SUPPLIED MATERIAL:
-------------------------

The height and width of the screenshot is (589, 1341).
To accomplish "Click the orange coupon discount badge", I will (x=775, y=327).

-------------------------

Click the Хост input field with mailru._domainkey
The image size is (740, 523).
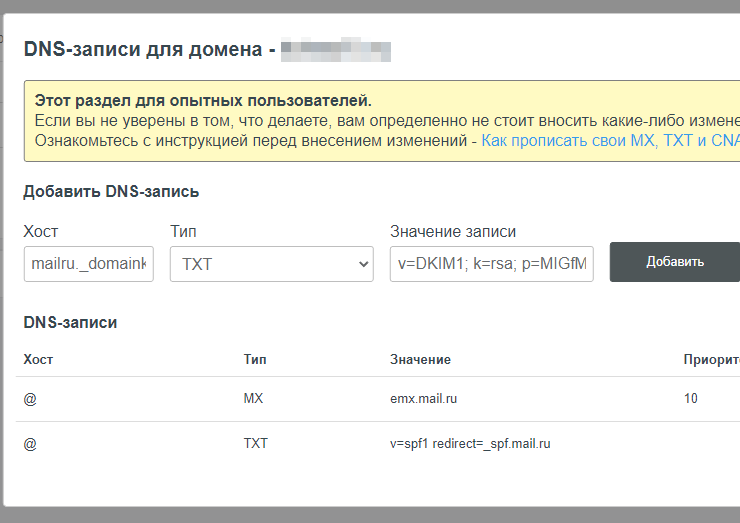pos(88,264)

-------------------------

ASSIGNED TASK: Say how many lines in the records contain the string "Click", and say nothing else.

YOUR SOLUTION: 2